In altri termini, per effetto del recente innesto normativo, è sufficiente dimostrare che le regole sui tempi e modi dei pagamenti vengano infrante ampiamente e ripetutamente perché quell’azione possa essere considerata complessivamente illecita anche nella prospettiva concorrenziale, con conseguente attivazione dei poteri istruttori dell’Antitrust e applicazione, nei casi più gravi, di sanzioni pecuniarie anche assai significative (che possono raggiungere il 10% del fatturato).

Insomma, a seconda della frequenza degli episodi e della latitudine della condotta attraverso cui contravviene alle norme sulla tempestività dei pagamenti, un’impresa può essere considerata “dominante” nei confronti delle controparti, che dunque si trovano in una situazione di “sudditanza economica”, non essendo in grado di opporsi o di trovare alternative soddisfacenti a tale forma di vessazione.
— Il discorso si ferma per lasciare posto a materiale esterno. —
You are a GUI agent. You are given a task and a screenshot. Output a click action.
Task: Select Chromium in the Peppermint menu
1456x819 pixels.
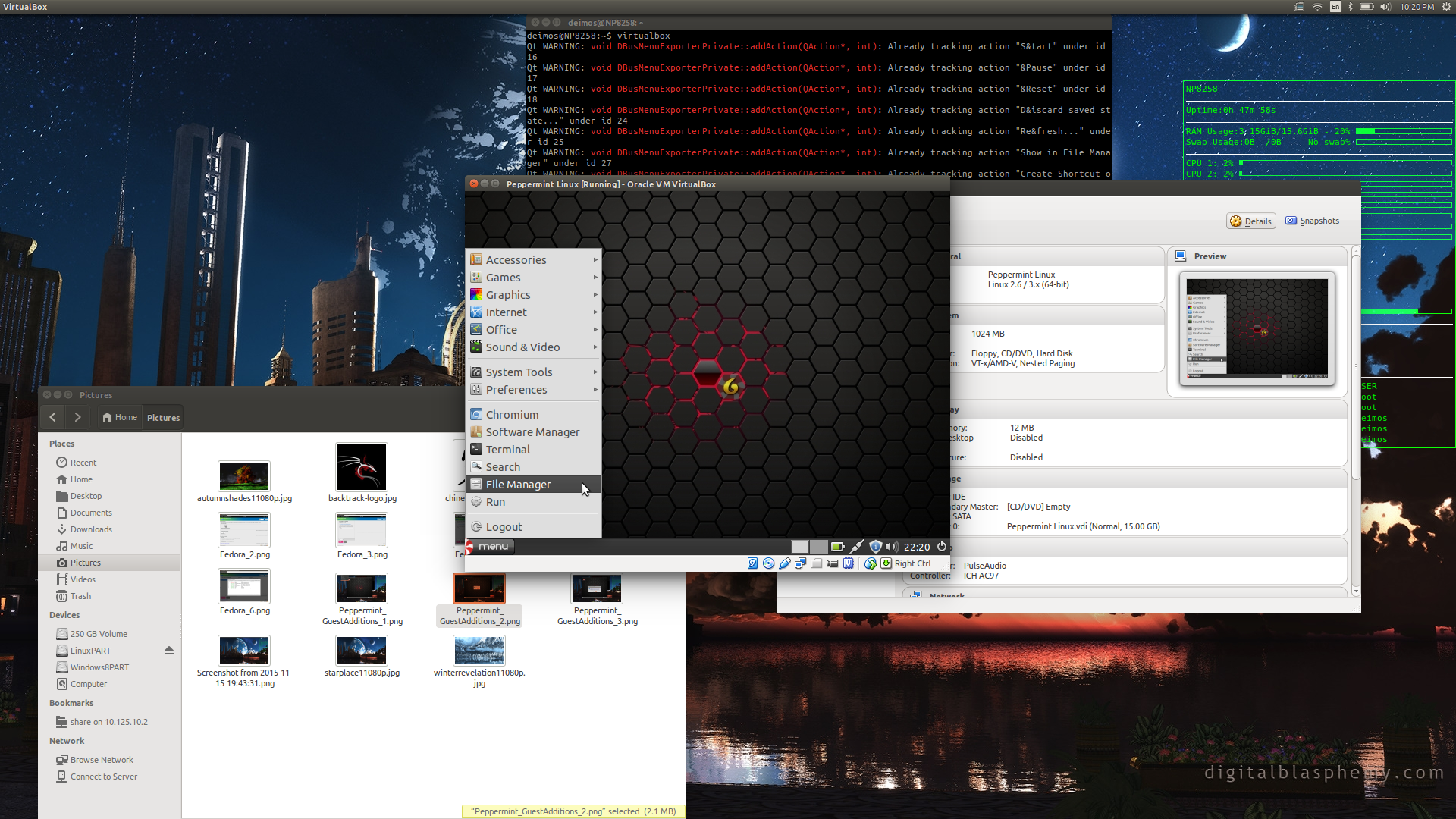coord(512,415)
Inoltre, nella prospettiva del legislatore, tale comportamento dilatorio, oltre a provare l’eccessivo squilibrio negoziale di una parte nei confronti dell’altra, prova altresì un abuso e dunque una ipotesi di sfruttamento illecito della situazione di predominio rivestita.
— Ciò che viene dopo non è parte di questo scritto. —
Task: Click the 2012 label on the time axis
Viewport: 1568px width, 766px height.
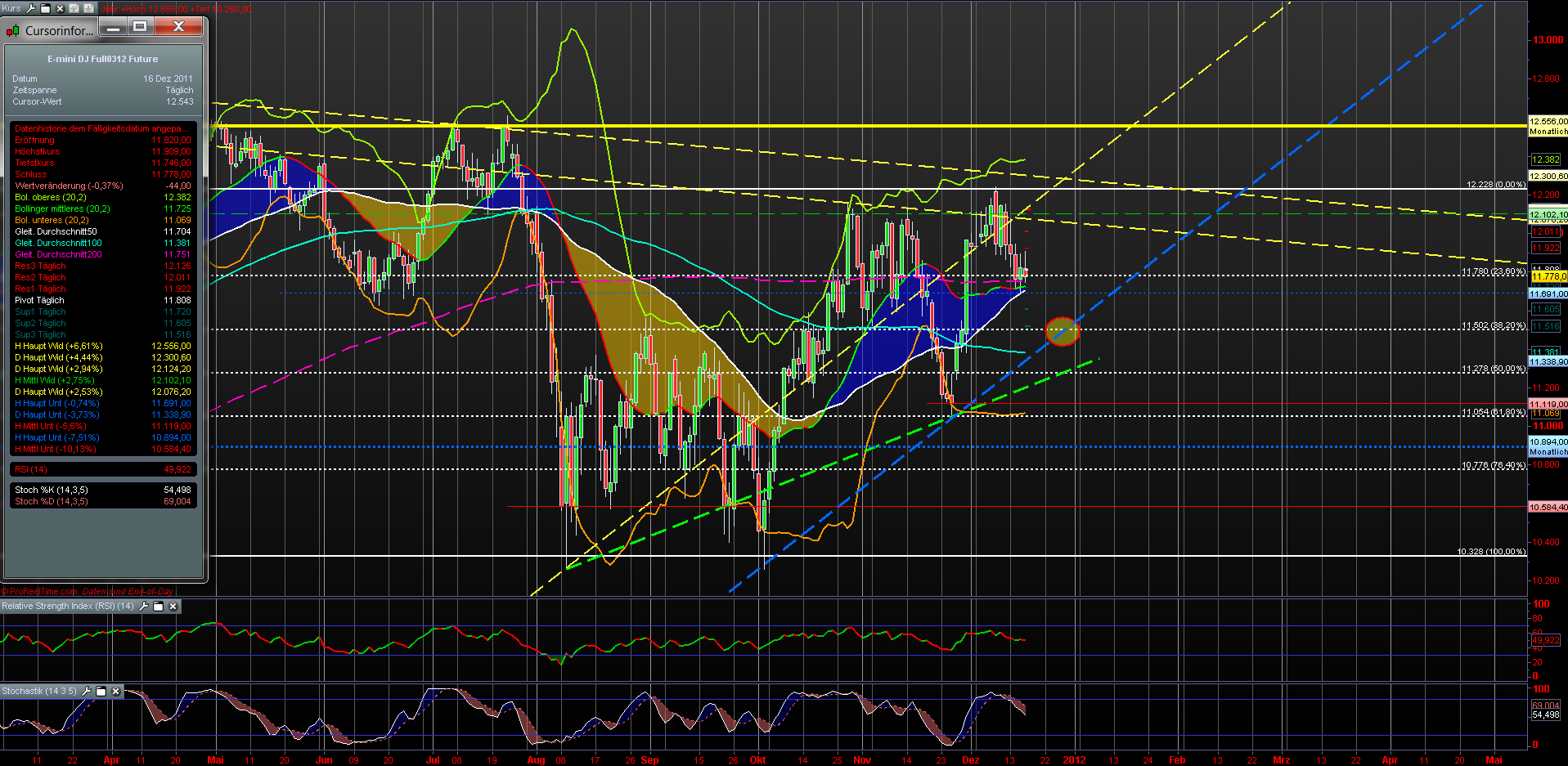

Rimane il dubbio se questa strategia commerciale, certamente censurabile nella dialettica tra parti (e dunque nella prospettiva privatistica), sia in grado per ciò solo di interferire sul mercato (e dunque rilevare anche in una logica pubblicistica) ovvero, come sembra più ragionevole, se la verifica dell’impatto procurato in concreto sul mercato da quel comportamento sia in ogni caso richiesto, almeno ai fini della applicazione della sanzione pecuniaria.

In ogni caso, indipendentemente dagli indirizzi che si affermeranno, è certo che la nuova disciplina appresta una utile forma di tutela al contraente debole, che costituisce in ultima analisi uno strumento fondamentale di garanzia del corretto funzionamento del mercato.